Just some of the devastating collie cases we have faced this year include four young puppies dumped near MADRA just after Christmas, three young collie puppies dumped in a basket at the Galway city market, the multiple litters of juveniles kept in sheds, roaming wild. We took in pregnant, emaciated Patti who came from a cruelty situation. She is now nursing two young puppies, her body utterly exhausted. We took in seven puppies dumped outside the Galway city pound. We took in Ophelia and her four feral puppies who, even at such young age, would snap at people…having missed out on the crucial window of socialisation, which left them terrified. Puppy Opie is still in foster with an experienced trainer and is still struggling with the world around him and he will never be a “regular” pet, but we won’t give up on him.

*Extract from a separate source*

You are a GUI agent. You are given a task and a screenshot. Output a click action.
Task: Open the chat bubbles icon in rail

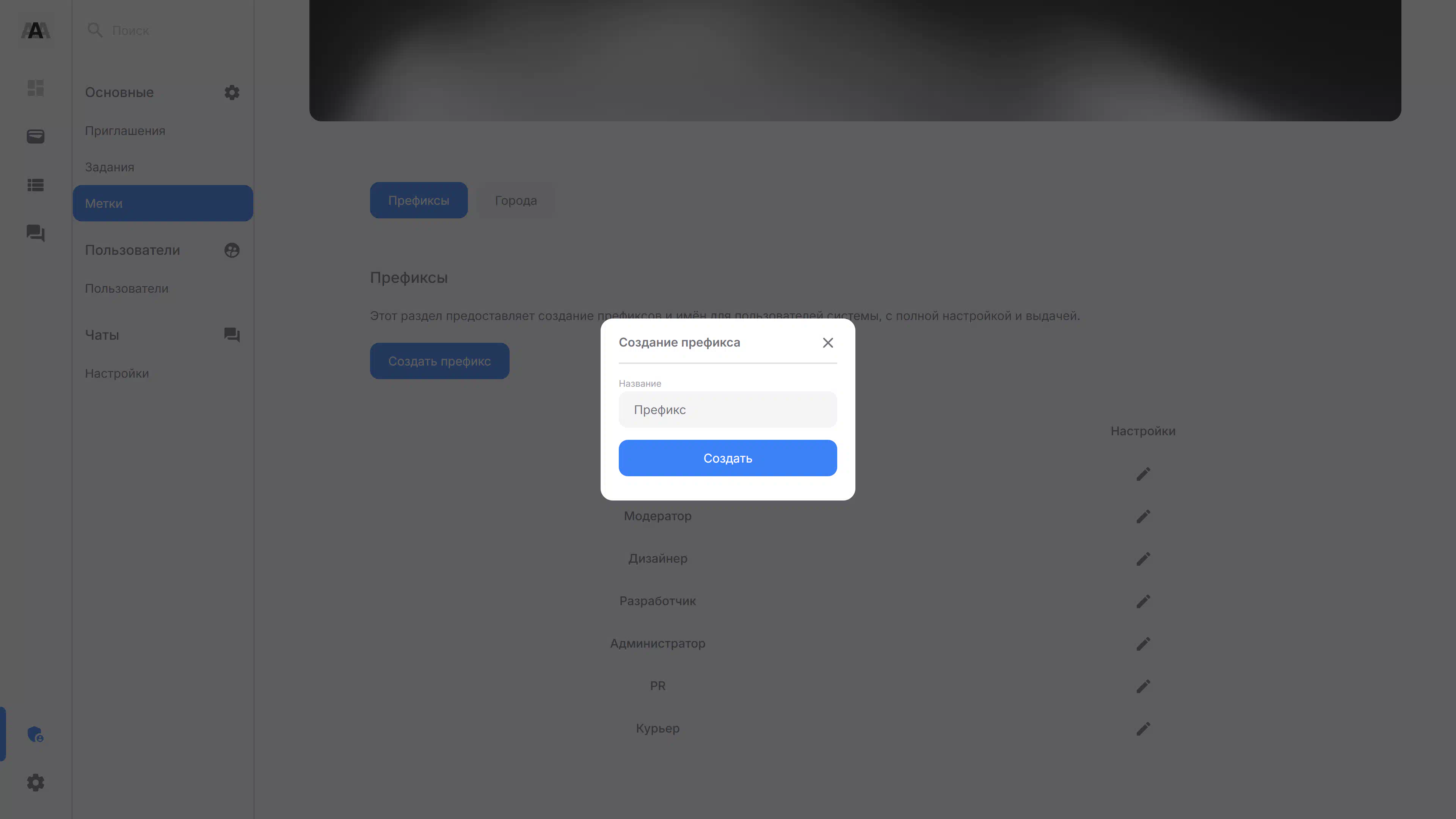36,233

Sadly the list goes on and on…..We took in adult collies Shep and Captain, who were found tied together and abandoned in the forest. There is the constant stream of matted collies coming to us, discarded for an endless number of reasons….There’s also all of the bewildered pregnant females, the young mums and their vulnerable puppies who were living in unsuitable living conditions. There was a large litter of collie puppies who had ringworm and as result spent the first crucial months of their lives growing up in our shelter, their contact with humans hindered by protective clothing.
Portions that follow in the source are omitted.